He is not grasping at straws, because voting against the procedural vote was not a vote to kill the bill. It was a vote to table it with the possibility of bringing it back later, possibly after the November election. You are merely jumping to the conclusion that those who voted against taking the bill forward to a vote actually opposed the bill itself. And the bill would not "flood the US with unlimited numbers of immigrants." That is blatant fearmongering.
It is tantamount to killing it. There are two possibilities are the election. Either the Republicans will regain the control or the Democrats will retain control of the Senate. In the case where the Republicans gain control they could either "fix" the bill or kill it outright. If Democrats retain control, assuming the unrealistic scenario where the get to 60% control, then the Republicans can still keep the bill table until the end of the Senate legislative year. At which point it must start all over again to be reintroduced. Which would kill its current form.

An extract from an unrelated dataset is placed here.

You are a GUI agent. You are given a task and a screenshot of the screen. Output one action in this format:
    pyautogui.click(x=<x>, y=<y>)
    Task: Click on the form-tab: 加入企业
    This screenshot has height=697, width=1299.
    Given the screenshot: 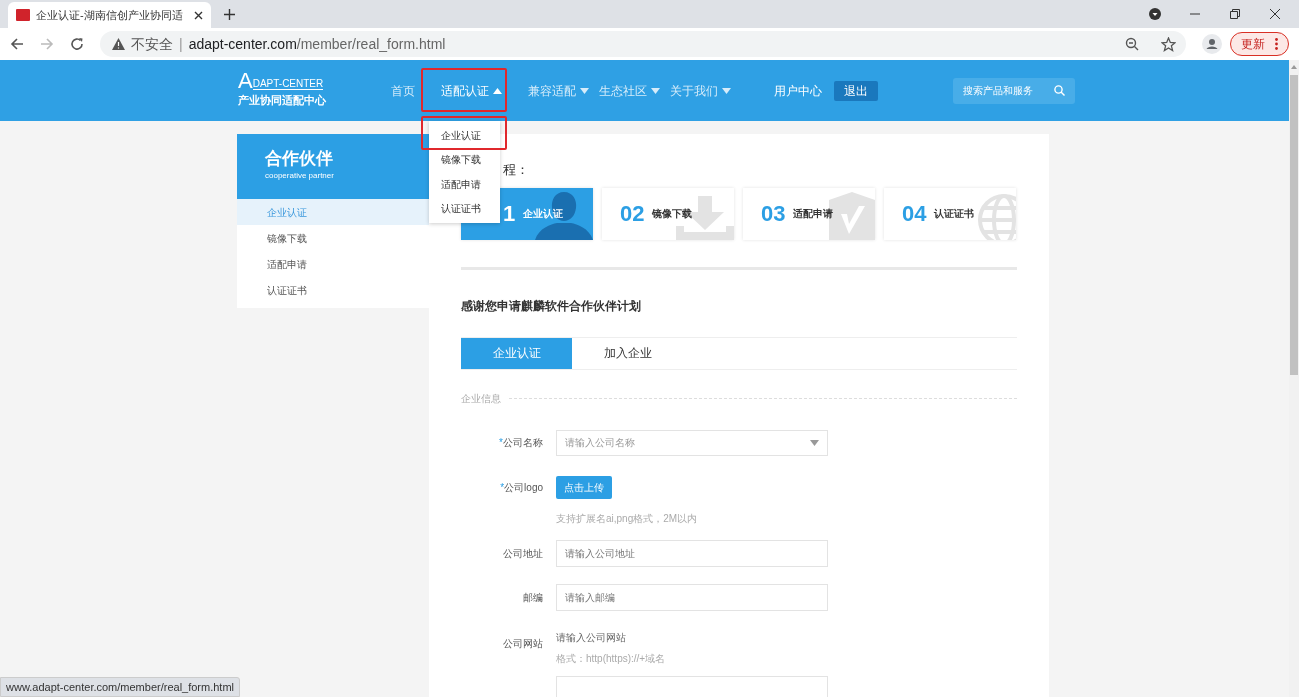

No, it is tantamount to keeping hope of reintroducing the bill alive. Going to a straight up or down vote would have killed it, because the bill would have been filibustered. The procedural bill was not being filibustered, because Donald Trump managed to block Republican support for it. Since the bill was acceptable to enough Republicans for passage before Trump's meddling, it could still be reintroduced and passed after the election, assuming that Trump would no longer be a factor in how Republicans voted. It was a
bipartisan bill, not the bill that Democrats would have passed if they had full control of Congress. The only way to get anything done on this issue is through a bipartisan compromise in Congress.
The bill itself would codify the flooding of immigrants the Biden administration is already turning a blind eye to. That isn't fear mongering. It is a correct assessment.
Rubbish! The "flood of immigrants" language is your fearmongering rhetoric. If the bill contained anything to suggest that, Republicans would never have agreed to the draft of the compromise in the first place. It was only after Trump told Republicans to vote against their own bill that some Senators reluctantly agreed to withdraw support.